マイセキュを起動させて今日の予定とCシフト班からの引き継ぎ事項を確認する。

 これといった注意事項はない。A班のトマトも収穫していい頃合いだと、これは農場担当のエレナからの伝言だ。僕がやたらトマトを好きなことを覚えていてくれたらしい。少し気分が上がる。

 循環システムはかなりいい調子で回るようになったようだ。ここのところ、酸素と水のストックが目減りしなくなった。この数値がずっと継続できればいい。

 情報を読み飛ばしつつ、仕事着に着替える。両隣の部屋からもパタンパタンと不定期に物音がする。皆が朝支度しているのだ。

 と、僕の部屋のドアが軽くノックされた。シドだ。真向いの部屋に住んでいて、いつも朝ごはんの誘いに来る。僕もちょうど最後のファスナーを上げたところだ。ドアを開錠して、脱いだ寝間着を丸めてランドリーボックスに放り込む。ボックスで飼われている酵素が僕の皮脂や老廃物を分解して、次に着用するまでに綺麗にしてくれるだろう。

 ドアが開き、シドが大股で部屋に入って来た。相変わらず背筋がシャキンと伸びていて姿勢がいい。中年とは思えない若さと活力を周囲に放っている。

「おはよう、ユージン」

「あぁ、うん。おはよう」

 対照的に、僕はもごもごと挨拶して、シーツの皺を直す。彼女は腰に手を当ててクスッと笑った。

「几帳面ね」

「あぁ……うん、そうかな? そうかも……ちょっと気になって……」

 主旨のはっきりしない答えを返して、僕はシドの隣に並ぶ。背丈はほとんど変わらない。案外、体重や筋力もそう変わらないのかもしれない。北欧系の彼女は見るからに骨太で頑丈そうだ。

「今朝の食事はスペシャルらしいわよ」

 食堂へ向かう道すがら、思い出したようにシドが言う。心なしかウキウキしているように見える。ここの生活は基本、とても単調だ。普段と違う献立が出るだけでもニュースになるのだ。

「へぇ……何だろう? 誰かの誕生日?」

 しかし、それならマイセキュが起床時にそれを知らせてくれたはずだ。そんな情報はなかった。それに、誕生日を理由にスペシャルを出すのなら、昼食か夕食が妥当だろうと思う。

「ううん、多分……」

 シドが言いさしたところで食堂に着いた。カウンターの上にはもう2人分のトレイが出されている。僕らが部屋を出たタイミングで調理と盛り付けが始まるのだ。カウンターの向こうでは、他の5人の分の温めと盛り付けも始まっている。

「へぇ……これは……」

「あら? すごい!」

 僕らは同時に目を見張り、そして声に出した。カウンターに詰め寄り、トレイにおっかぶさるような姿勢でその綺麗な赤を見詰める。

「やられた。ひと足先に収穫したのね」

 言葉とは裏腹に、シドは実に嬉しそうだ。僕などは嬉しさを通り越して夢見心地になっている。

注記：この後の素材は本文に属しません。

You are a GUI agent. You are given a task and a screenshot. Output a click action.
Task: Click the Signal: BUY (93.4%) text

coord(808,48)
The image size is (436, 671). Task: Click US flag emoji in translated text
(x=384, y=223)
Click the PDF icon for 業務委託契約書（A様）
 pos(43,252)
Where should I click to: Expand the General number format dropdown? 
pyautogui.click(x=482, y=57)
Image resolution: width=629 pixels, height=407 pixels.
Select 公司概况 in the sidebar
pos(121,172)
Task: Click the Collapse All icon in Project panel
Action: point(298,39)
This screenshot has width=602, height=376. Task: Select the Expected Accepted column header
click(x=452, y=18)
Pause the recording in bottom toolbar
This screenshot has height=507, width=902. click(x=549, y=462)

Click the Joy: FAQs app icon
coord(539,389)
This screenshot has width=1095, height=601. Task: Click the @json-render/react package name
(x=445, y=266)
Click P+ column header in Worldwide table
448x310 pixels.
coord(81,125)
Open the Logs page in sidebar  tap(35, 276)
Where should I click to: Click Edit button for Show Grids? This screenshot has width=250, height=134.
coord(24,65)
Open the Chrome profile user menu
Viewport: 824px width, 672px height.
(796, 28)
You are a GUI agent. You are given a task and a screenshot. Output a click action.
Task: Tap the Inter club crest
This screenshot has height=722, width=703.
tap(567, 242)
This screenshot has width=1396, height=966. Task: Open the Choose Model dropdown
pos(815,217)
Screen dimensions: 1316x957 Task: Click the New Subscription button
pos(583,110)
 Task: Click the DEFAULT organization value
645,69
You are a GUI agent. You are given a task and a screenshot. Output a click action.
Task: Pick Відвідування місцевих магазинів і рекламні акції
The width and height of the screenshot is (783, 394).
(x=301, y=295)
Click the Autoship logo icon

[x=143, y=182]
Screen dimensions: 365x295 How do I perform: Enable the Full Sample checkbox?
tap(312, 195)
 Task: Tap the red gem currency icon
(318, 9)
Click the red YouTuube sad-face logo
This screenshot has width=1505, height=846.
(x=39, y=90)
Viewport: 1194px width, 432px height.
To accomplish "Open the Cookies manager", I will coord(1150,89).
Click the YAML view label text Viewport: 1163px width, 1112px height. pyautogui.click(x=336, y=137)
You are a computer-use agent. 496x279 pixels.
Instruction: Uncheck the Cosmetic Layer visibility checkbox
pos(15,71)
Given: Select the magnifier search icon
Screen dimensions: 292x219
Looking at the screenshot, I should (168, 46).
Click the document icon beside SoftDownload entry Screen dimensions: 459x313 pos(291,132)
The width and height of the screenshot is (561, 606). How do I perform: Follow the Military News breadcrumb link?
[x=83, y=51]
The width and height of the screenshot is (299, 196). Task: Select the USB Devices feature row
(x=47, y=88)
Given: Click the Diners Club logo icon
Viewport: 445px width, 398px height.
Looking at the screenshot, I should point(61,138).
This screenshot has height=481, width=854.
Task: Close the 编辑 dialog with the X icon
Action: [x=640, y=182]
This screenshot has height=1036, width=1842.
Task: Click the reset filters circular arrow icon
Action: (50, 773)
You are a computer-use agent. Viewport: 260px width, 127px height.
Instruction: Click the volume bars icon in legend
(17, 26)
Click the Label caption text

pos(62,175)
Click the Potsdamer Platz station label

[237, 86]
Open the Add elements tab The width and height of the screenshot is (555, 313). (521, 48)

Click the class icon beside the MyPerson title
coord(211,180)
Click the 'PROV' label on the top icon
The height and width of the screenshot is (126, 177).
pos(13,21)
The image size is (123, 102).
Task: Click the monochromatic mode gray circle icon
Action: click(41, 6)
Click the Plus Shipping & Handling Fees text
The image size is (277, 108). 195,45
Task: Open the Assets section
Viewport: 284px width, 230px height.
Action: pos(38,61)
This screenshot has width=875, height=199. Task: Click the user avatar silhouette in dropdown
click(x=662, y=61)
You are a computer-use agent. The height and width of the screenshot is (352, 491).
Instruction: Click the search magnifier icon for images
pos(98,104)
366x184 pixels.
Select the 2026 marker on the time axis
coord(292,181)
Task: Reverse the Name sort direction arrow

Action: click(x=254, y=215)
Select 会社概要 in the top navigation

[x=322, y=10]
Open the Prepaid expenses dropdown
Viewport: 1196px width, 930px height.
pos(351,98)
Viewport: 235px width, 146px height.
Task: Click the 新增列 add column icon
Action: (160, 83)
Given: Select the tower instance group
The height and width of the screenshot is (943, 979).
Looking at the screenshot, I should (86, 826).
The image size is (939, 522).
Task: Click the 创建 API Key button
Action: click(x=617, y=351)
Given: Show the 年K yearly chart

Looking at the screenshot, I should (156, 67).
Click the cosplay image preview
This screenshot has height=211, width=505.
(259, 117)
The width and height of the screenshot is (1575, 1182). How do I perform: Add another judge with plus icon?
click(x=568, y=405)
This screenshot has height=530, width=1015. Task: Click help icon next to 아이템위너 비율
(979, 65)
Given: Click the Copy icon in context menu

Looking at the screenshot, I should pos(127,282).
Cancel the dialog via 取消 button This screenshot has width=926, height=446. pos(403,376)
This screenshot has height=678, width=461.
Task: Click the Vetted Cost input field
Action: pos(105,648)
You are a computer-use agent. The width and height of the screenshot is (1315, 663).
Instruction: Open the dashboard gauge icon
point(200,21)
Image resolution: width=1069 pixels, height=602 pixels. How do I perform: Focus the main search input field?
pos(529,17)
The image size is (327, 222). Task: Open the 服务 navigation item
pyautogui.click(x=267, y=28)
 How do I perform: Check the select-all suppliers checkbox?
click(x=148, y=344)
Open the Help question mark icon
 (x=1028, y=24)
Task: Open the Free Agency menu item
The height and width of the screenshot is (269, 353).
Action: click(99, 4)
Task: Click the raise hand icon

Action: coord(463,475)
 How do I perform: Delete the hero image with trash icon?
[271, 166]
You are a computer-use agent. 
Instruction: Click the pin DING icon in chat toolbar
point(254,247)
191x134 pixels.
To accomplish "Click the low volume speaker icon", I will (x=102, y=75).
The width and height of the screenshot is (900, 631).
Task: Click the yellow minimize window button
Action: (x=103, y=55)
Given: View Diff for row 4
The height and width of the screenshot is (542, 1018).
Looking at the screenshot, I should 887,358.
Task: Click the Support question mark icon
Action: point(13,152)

 トレイにあるのはビタミン強化のブレンドジュースと、僕はパリッと焦げ目をつけた薄切りトースト。シドはふすま入りのクラッカー。そして、メインが収まるべき凹みには、トマト丸1個分のスライスとモツァレラチーズが赤と白のストライプに重ねられていた。

  生の、切っただけのトマトが皿に乗っている。

 トマト味の何か……ではなく、正真正銘の、トマトだ。

 そのままのトマトなんて何日ぶりだろう。いや、単位は年だ。ここに来てからはもちろん初めてだし、その前も月に来てからは全く口にしなかった。

 シドに促されて、いつもの席で食事を始める。まだどこか夢見心地だ。ゆっくりとジュースをひと口。いきなりトマトに行くのがもったいないと、心のどこかで思っている。トーストを半分に割いて、片方を口に運ぶ。サクリという感触で少し我に返った。パンの甘味が口の中に満ちる。早くトマトに行けと脳内で自分が要求している。面白い。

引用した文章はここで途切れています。